Family trusts are often sold as magic boxes: put your assets in, lock the lid, and nothing bad will ever happen again.
Reality is more nuanced.
A trust can be an excellent estate-planning and asset-protection tool. It can also be an unnecessary, expensive and tax-inefficient headache if it’s poorly designed, badly administered, or simply not the right fit for your family.
This guide unpacks what a family trust is in South Africa, the real advantages, the disadvantages people don’t always talk about, and when a trust is likely to help – or hurt – your long-term plans.
Quick answer: should you use a family trust?
A family trust is useful when it solves a real estate-planning, asset-protection, continuity, or vulnerable-beneficiary problem. It is risky when it is used mainly to hide assets, avoid ordinary responsibilities, or move property without proper tax and trustee advice.
- Check whether the trust deed, trustees, founder, beneficiaries and intended assets match the real family objective.
- Confirm how assets will be moved into the trust and whether donation, loan, transfer-duty, capital-gains or cash-flow issues arise.
- Test the divorce, creditor, tax and trustee-conflict risks before the structure is implemented.
For official background, see the Master of the High Court’s administration of trusts guidance and the Trust Property Control Act. For divorce risk, read family trusts and divorce law in South Africa. For broader planning, see wills and estate planning.
1. What is a family trust?
In South African law, what most people call a “family trust” is usually an inter vivos discretionary trust created during the founder’s lifetime, in terms of a written trust deed.

__GIVEN INFORMATION__
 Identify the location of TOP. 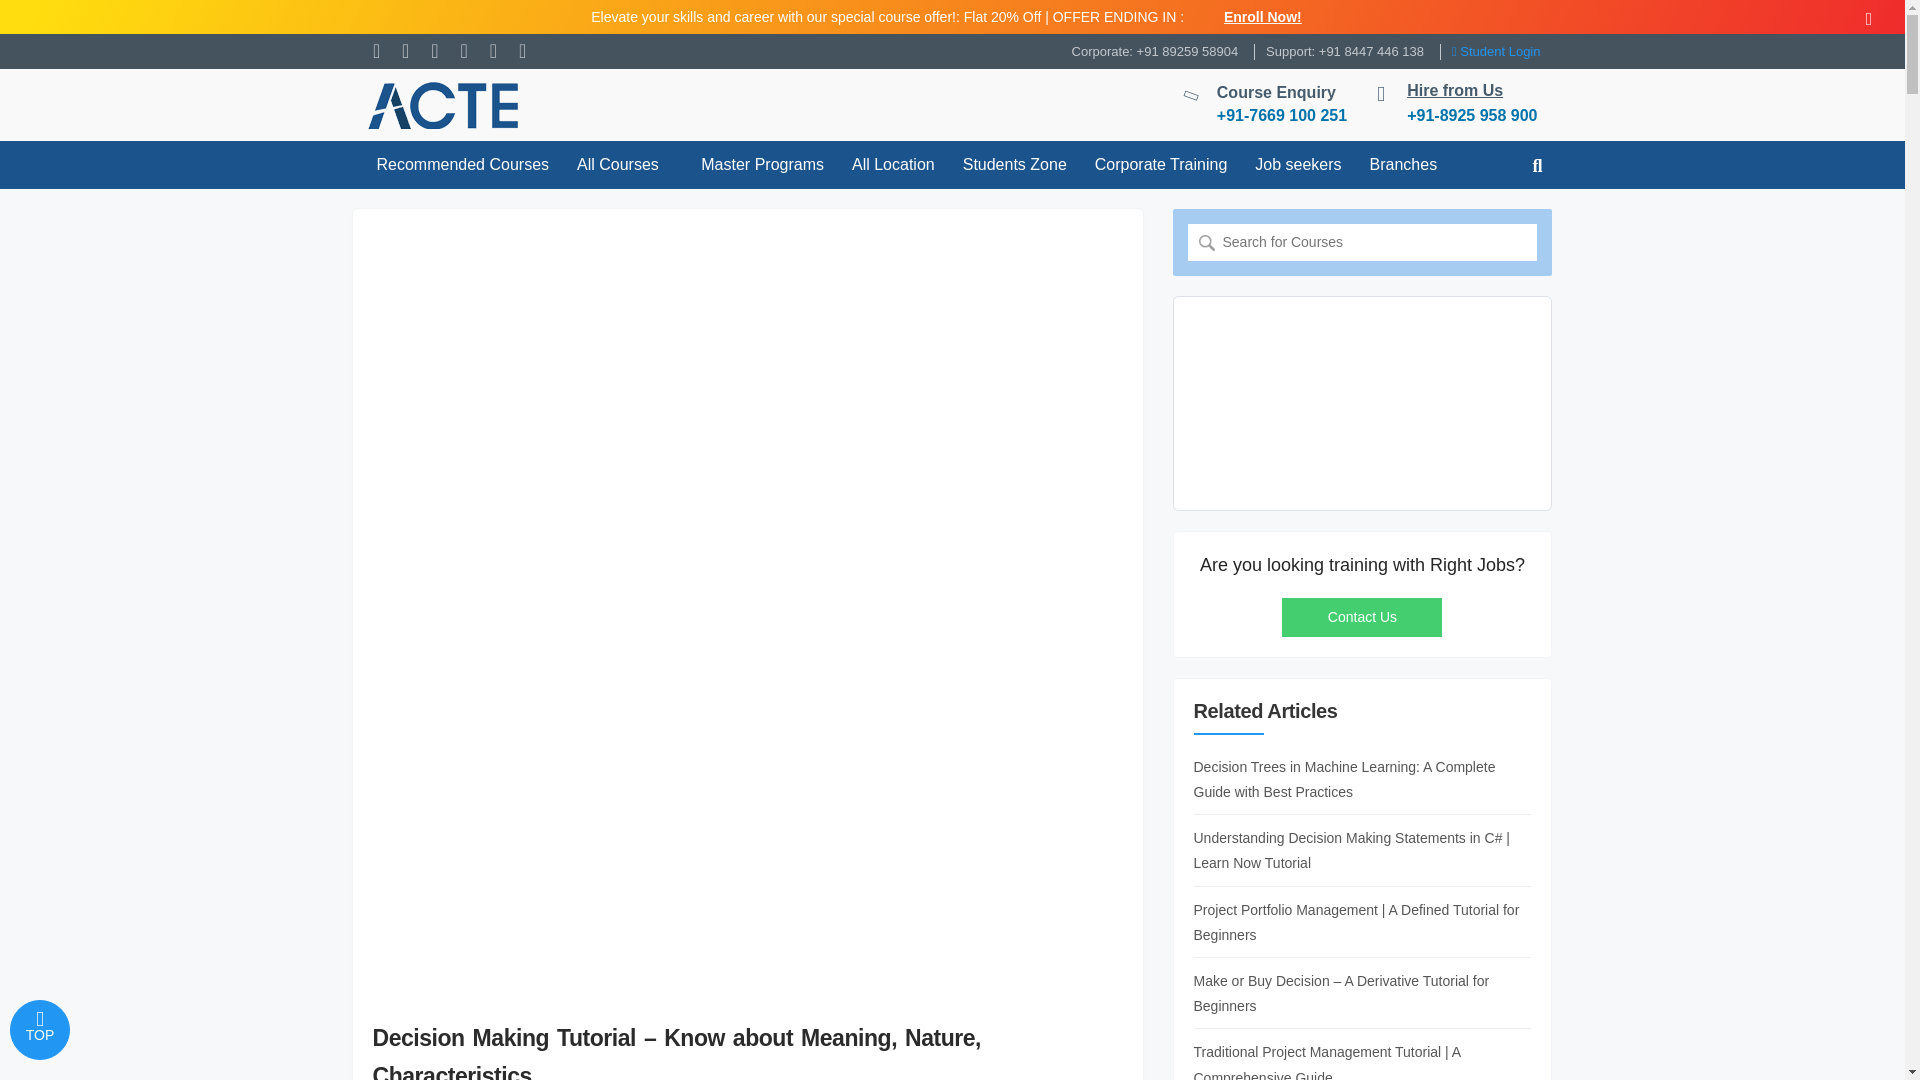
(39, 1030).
* * *
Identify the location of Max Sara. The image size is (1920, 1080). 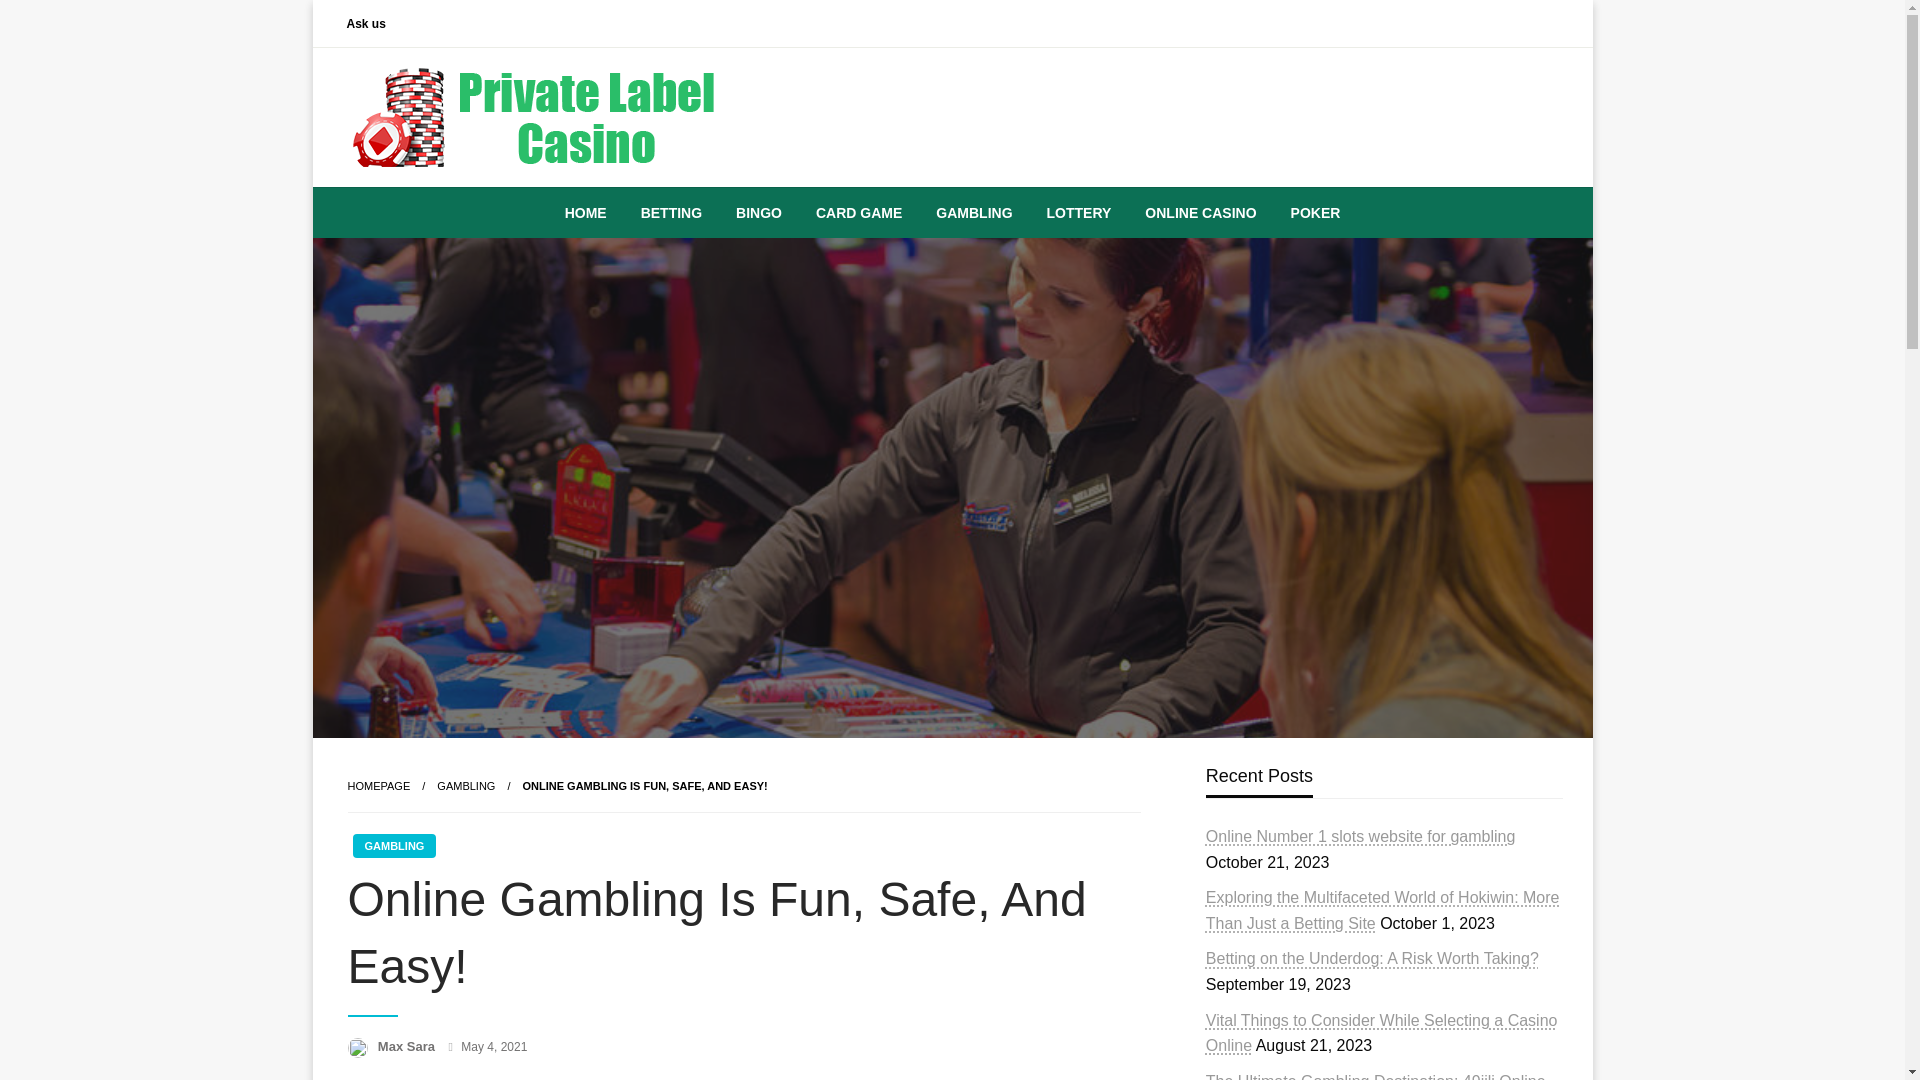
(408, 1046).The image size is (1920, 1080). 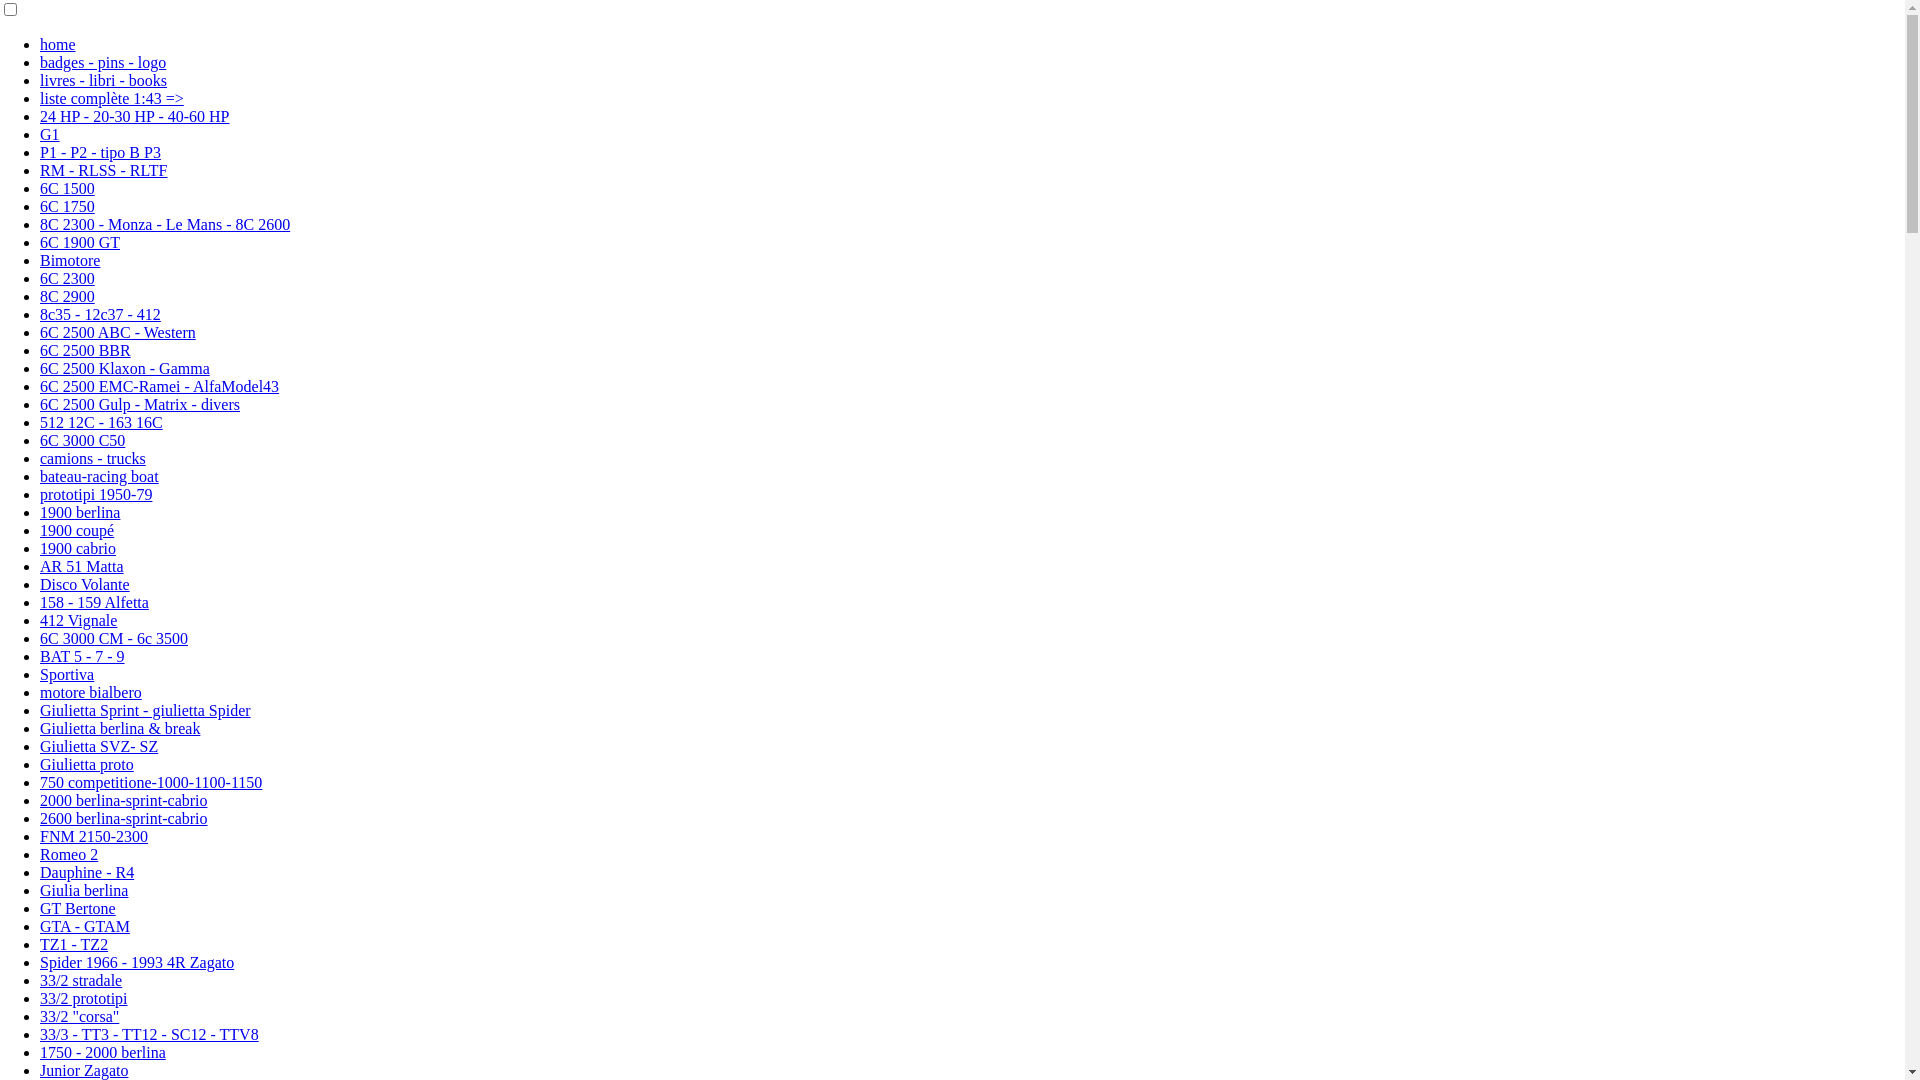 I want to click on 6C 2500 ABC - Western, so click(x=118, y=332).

__SET PROBLEM A__
Set down the passage from the family trust guide word for word, starting with "A family trust is useful" and going on through "real family objective.".
__SET PROBLEM B__
In the family trust guide, what kind of trust is a "family trust" in South African law usually?

__WORKED SOLUTION A__
A family trust is useful when it solves a real estate-planning, asset-protection, continuity, or vulnerable-beneficiary problem. It is risky when it is used mainly to hide assets, avoid ordinary responsibilities, or move property without proper tax and trustee advice.
- Check whether the trust deed, trustees, founder, beneficiaries and intended assets match the real family objective.

__WORKED SOLUTION B__
It is usually an inter vivos discretionary trust created during the founder's lifetime, in terms of a written trust deed.